*** Opening of Material provided ***

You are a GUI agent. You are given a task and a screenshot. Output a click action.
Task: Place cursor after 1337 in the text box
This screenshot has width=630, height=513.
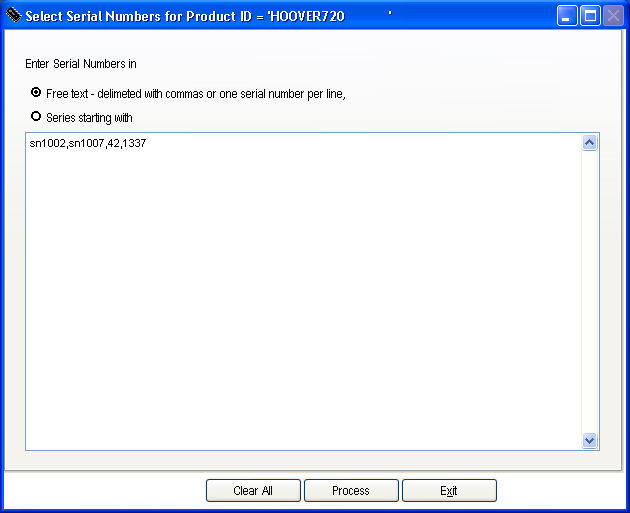click(148, 144)
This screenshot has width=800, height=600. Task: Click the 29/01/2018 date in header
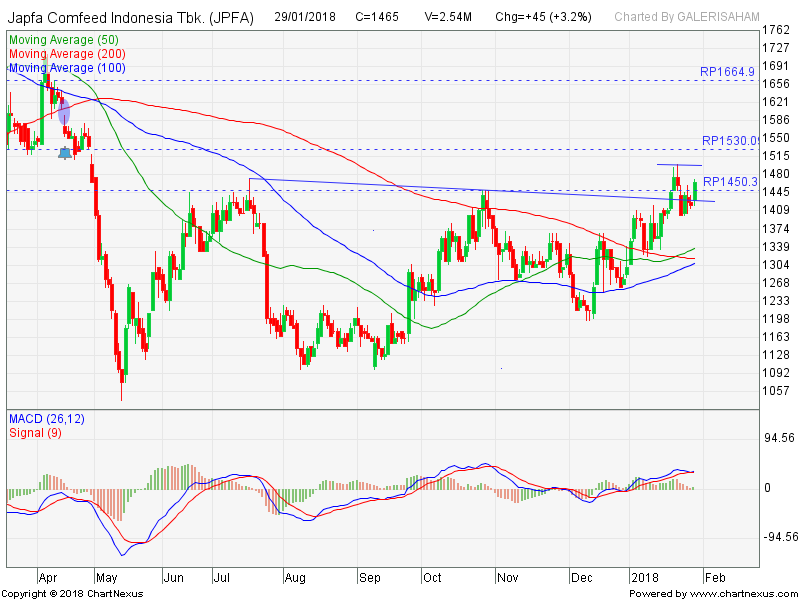coord(307,17)
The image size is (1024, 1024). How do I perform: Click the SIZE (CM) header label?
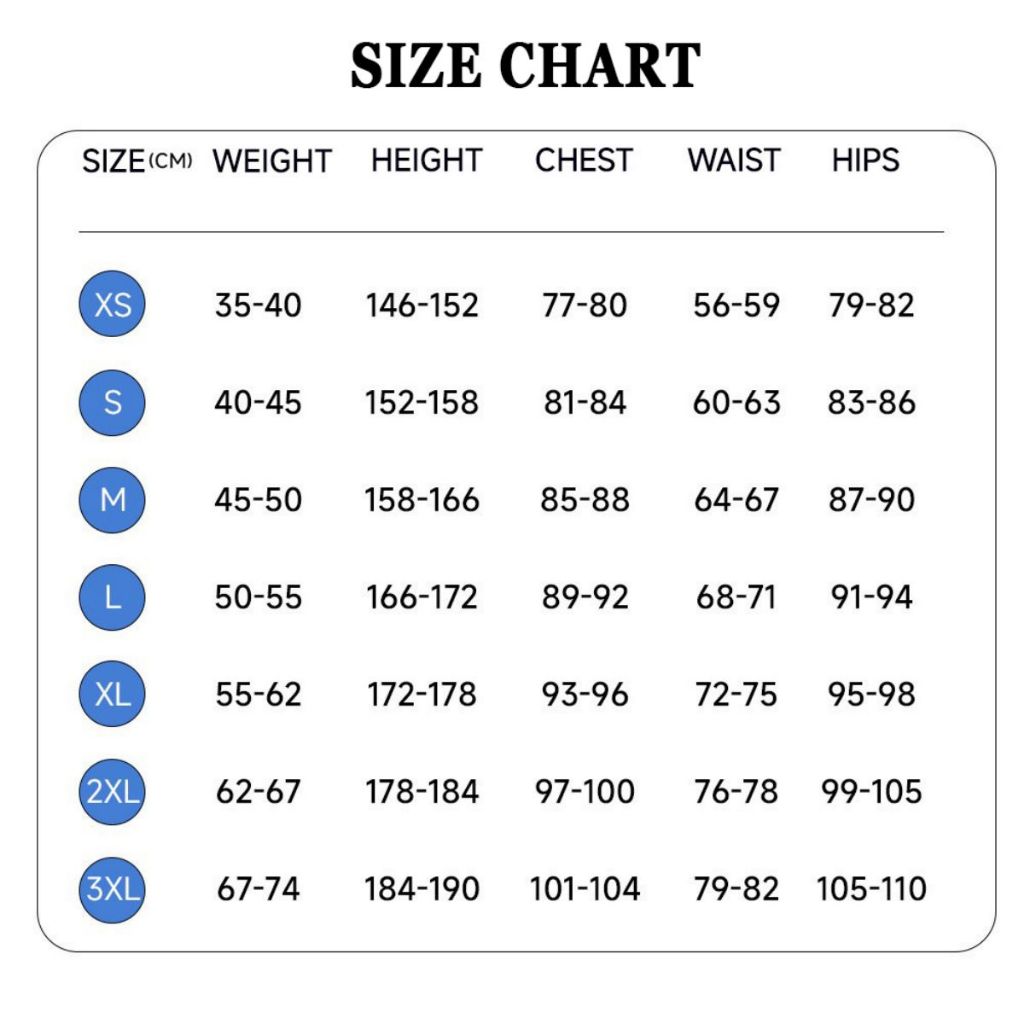point(137,161)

*** Close of Material provided ***

• **Task prompt**
Please set down the records above word for word and omit their pictures.

• **Result of the task**
You are a GUI agent. You are given a task and a screenshot. Output a click action.
Task: Place cursor after 1337 in the text box
This screenshot has width=630, height=513.
click(148, 144)
This screenshot has width=800, height=600. Task: Click the 29/01/2018 date in header
coord(307,17)
The image size is (1024, 1024). How do I perform: Click the SIZE (CM) header label?
point(137,161)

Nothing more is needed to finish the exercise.